"Are you sorry?" I asked the young head cashier at a local home improvement store. She had just straightened out my $25 discount coupon on a purchase of over $300 for building and gardening materials. I was getting set to build a raised planting area my wife wanted in the back yard.
Over half an hour earlier, the computer at checkout had rung up only about a $10 discount, seeming to have applied a miniscule percentage discount to each item as it was rung up. The head cashier had had to refund everything one at a time, then re-enter all the items a different way before applying a straight $25 discount, as the coupon called for. The first time she did this she didn't seem to believe the results, so she called another cashier over and they redid the whole thing before concluding that she'd done it right the first time.
I'd grown a bit grumpy standing around for all of this (and for three or four telephone interruptions the head cashier had handled while she was straightening out my discount), occasionally looking through the entrance doors at my 16-year-old Honda, which had six 6"x6"x8' timbers and four 2"x8" timbers tied on top and, in the trunk, six bags of top soil, four bags of mushroom compost, and two dozen 18" pieces of rebar. Plus, I was already pretty tired and would still have to come back to the store two or three times to collect thirty more bags of top soil and twenty-five bags of pea gravel that I hadn't room for on this trip (my Honda is a passenger sedan, not a pickup truck). I expected her to tell me at the end that she was sorry for everything. But all I heard as she handed me the receipts was, "Thank you."

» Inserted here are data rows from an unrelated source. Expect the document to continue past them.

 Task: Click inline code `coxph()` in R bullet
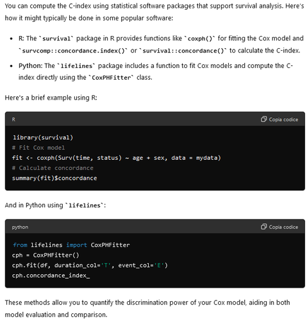click(x=200, y=39)
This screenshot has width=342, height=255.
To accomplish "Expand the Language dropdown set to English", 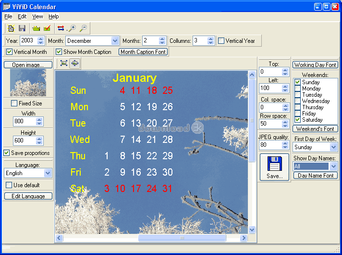I will pos(48,173).
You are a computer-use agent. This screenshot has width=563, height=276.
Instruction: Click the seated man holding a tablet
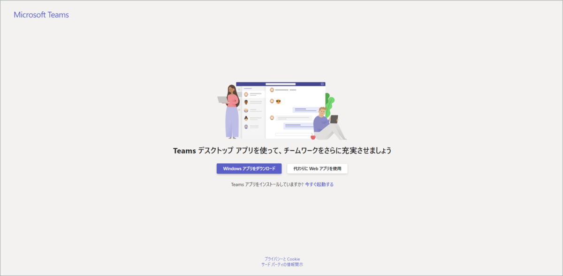pyautogui.click(x=328, y=123)
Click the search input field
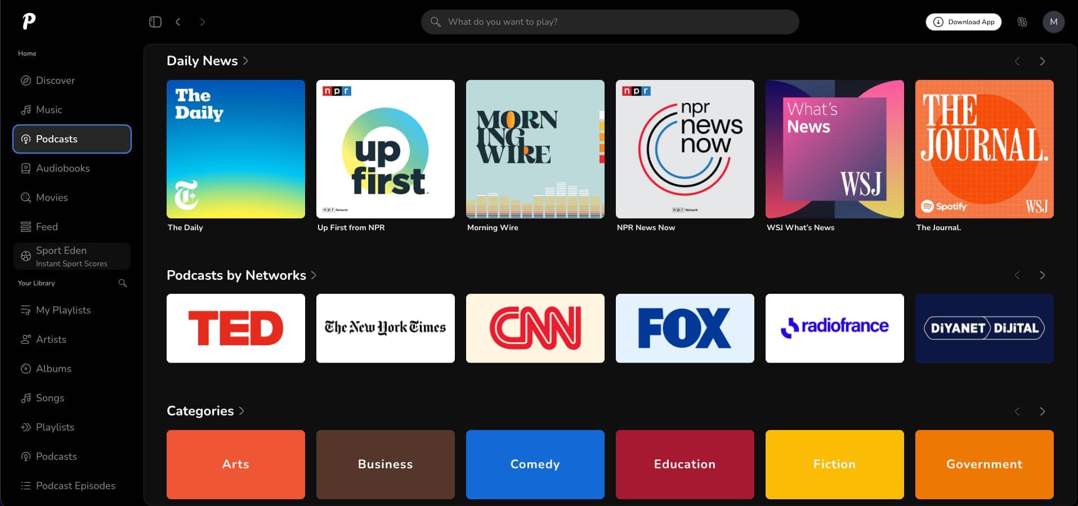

So I looked her in the eye and asked, "Are you sorry for all of the trouble I've been put to?"
"Oh no," she said, "it was a learning experience."

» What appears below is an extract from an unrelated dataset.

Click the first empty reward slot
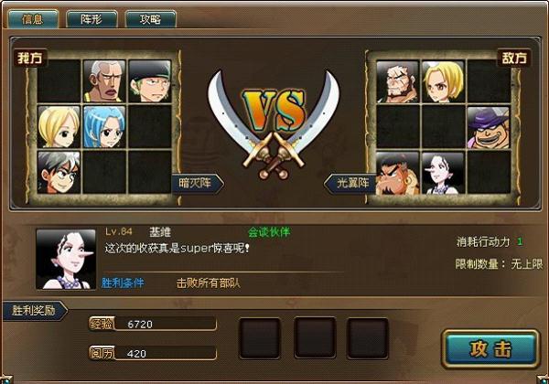The height and width of the screenshot is (384, 549). click(260, 338)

Considering this astounding obtuseness, I must have looked stunned for a moment. I told her I appreciated her helping me, she'd been put to a lot of trouble too. But could I talk to the store manager?
She fetched a manager, and I told him what had happened and how long it had taken. I told him that the first cashier and the head cashier (who was there to hear this part) had been very good to help me, but this sort of thing shouldn't happen in this store. I'd been a customer of the chain for twenty years. Surely they could set up their computers to handle their official coupons, and not reqire their cashiers to spend half an hour re-entering things by hand.
The manager had been listening patiently to my account. He said he was sorry about everything, but he paused, seeming to be waiting to see where I was headed.
"I'm really disappointed," I said. "I'd like some satisfaction."
He asked me if I was planning more purchases at the store. I said I had no particular purchase in mind, but my wife and I were always coming in. After all, we were home owners. He took a small card out of his shirt pocket and asked me for my name. I told him and he wrote something on the card and handed it to me. He said I'd receive a 10% discount for a checkout made within a month. And, again, he said he was sorry about my trouble.
I trust that the young cashier heard enough of this to learn something further from her experience. Customers whose shopping doesn't go well need a little sympathy.